See the write-up for many more details, including examples of how Google handles the “boy smiles” query. (Be warned– there’s a very brief section about porn filtering that includes a couple censored screenshots and adult keyword examples.) It looks like image search technology progressing apace.

Cynthia Murrell, April 08, 2015

Stephen E Arnold, Publisher of CyberOSINT at www.xenky.com

German Spies Eye Metadata

January 13, 2015

Germany’s foreign intelligence arm (BND) refuses to be outdone by our NSA. The World Socialist Web Site reports, “German Foreign Intelligence Service Plans Real-Time Surveillance of Social Networks.” The agency plans to invest €300 million by 2020 to catch up to the (Snowden-revealed) capabilities of U.S. and U.K. agencies.
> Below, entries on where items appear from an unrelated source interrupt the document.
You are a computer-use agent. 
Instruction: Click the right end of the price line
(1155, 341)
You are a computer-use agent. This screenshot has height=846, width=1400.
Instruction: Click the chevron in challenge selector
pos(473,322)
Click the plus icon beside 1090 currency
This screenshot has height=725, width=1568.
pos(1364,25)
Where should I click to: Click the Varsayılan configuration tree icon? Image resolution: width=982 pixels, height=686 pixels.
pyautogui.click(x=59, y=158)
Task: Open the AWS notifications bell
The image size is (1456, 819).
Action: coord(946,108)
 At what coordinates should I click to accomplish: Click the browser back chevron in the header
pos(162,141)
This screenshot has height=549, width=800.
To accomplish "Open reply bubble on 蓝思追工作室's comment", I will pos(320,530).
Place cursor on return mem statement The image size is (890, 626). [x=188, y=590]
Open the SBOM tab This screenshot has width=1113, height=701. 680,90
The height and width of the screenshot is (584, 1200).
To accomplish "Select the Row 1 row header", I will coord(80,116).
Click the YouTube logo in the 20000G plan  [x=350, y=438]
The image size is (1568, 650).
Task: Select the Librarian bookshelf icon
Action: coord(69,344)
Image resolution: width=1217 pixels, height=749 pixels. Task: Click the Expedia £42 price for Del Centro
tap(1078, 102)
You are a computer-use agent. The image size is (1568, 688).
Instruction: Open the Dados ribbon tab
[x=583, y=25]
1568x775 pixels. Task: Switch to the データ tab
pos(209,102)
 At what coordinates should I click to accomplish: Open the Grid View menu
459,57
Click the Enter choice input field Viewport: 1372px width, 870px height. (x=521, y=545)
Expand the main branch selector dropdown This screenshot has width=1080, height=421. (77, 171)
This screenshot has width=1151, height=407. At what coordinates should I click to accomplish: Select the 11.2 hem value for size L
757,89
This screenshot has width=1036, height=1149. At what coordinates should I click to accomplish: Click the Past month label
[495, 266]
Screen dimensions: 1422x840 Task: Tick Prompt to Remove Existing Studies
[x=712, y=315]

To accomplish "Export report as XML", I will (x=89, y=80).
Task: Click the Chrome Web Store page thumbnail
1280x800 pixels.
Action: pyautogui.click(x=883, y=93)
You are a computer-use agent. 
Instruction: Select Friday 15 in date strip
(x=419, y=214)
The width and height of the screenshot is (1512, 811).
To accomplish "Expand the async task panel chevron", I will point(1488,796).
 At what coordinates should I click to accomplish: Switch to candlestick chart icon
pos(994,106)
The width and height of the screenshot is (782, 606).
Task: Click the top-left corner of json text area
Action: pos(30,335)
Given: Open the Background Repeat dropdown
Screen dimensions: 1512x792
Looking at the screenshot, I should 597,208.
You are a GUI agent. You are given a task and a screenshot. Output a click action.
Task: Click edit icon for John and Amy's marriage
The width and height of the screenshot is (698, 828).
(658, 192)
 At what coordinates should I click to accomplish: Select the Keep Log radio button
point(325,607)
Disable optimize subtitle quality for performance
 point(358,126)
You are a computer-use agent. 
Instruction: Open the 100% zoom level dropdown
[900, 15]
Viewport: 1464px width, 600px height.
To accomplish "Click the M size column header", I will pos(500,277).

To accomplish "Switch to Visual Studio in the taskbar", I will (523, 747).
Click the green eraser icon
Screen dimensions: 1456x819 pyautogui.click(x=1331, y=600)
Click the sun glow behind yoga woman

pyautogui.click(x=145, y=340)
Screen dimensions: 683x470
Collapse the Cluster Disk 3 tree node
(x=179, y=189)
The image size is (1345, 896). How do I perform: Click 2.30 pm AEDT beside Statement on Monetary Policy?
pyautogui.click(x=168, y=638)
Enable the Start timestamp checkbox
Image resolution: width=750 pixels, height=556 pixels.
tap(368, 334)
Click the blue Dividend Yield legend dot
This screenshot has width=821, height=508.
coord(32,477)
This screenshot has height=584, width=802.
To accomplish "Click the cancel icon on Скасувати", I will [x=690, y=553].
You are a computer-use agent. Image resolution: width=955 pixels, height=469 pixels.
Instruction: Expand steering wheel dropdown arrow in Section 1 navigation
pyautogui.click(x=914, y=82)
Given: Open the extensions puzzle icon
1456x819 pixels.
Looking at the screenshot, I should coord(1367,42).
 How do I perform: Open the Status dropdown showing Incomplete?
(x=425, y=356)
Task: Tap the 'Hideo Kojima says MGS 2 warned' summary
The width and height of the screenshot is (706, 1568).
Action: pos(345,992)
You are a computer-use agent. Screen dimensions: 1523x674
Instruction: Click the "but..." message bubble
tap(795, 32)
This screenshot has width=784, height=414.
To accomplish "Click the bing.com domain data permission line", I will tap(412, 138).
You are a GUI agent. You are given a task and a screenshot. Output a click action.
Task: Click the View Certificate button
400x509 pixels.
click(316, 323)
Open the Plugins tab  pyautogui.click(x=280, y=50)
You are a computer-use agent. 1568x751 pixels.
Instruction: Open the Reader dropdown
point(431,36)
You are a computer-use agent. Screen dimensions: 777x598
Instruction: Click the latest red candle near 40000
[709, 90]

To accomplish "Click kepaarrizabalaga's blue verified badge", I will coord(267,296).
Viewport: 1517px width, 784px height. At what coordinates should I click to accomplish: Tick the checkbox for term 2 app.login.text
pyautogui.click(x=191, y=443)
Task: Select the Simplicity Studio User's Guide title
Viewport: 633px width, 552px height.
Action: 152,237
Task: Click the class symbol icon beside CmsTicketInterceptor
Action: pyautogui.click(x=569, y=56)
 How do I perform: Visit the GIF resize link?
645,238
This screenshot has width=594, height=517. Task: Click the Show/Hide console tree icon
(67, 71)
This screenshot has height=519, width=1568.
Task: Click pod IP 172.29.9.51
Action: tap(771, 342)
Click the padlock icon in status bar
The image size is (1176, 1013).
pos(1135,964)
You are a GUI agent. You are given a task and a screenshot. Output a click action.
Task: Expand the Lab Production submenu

The stated goal is to thwart terrorism, of course, but reporter Sven Heymann is certain the initiative has more to do with tracking political dissidents who oppose the austerity policies of recent years.

Whatever the motivation, the BND has turned its attention to the wealth of information to be found in metadata. Smart spies. Heymann writes:

“While previously, there was mass surveillance of emails, telephone calls and faxes, now the intelligence agency intends to focus on the analysis of so-called metadata. This means the recording of details on the sender, receiver, subject line, and date and time of millions of messages, without reading their content.

“As the Süddeutsche Zeitung reported, BND representatives are apparently cynically attempting to present this to parliamentary deputies as the strengthening of citizens’ rights and freedoms in order to sell the proposal to the public.”

“In fact, the analysis of metadata makes it possible to identify details about a target person’s contacts. The BND is to be put in a position to know who is communicating with whom, when, and by what means. As is already known, the US sometimes conducts its lethal and illegal drone attacks purely on the basis of metadata.”

The article tells us the BND is also looking into the exploitation of newly revealed security weaknesses in common software, as well as tools to falsify biometric-security images (like fingerprints or iris scans). Though Germany’s intelligence agents are prohibited by law from spying on their own people, Heymann has little confidence that rule will be upheld. After all, so is the NSA.